Il peut être surprenant de découvrir que quelques paragraphes plus tôt, l’emblématique intellectuel palestinien revenait sur la contrebande d’éditions illicites de Superman et Captain Marvel dans la maison de son enfance, parce qu’il ne louait pas ainsi un ouvrage universitaire, ni un documentaire politique, mais une bande dessinée — plus spécifiquement Palestine, par Joe Sacco.

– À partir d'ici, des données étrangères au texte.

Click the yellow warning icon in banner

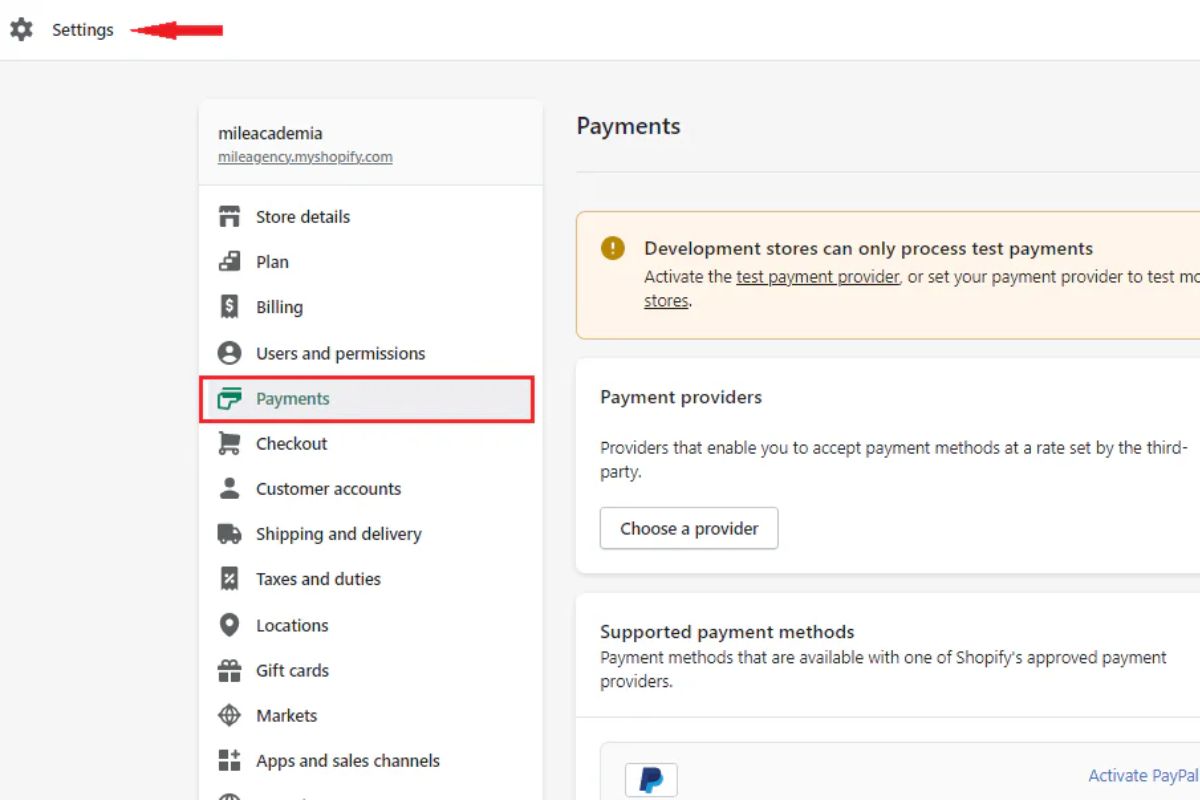(x=613, y=248)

Publié il y a 25 ans cette année, le roman de Sacco peignant la vie dans les Territoires occupés était révolutionnaire. Il était — et est encore — rare de voir quelqu’un documenter de vraies personnes vivant en Palestine, au-delà des gros titres et des débats politiques. Sacco peint une image de la vie en Cisjordanie et à Gaza dans toute sa réalité brouillonne, imparfaite, sans « agenda » ni solution proposée.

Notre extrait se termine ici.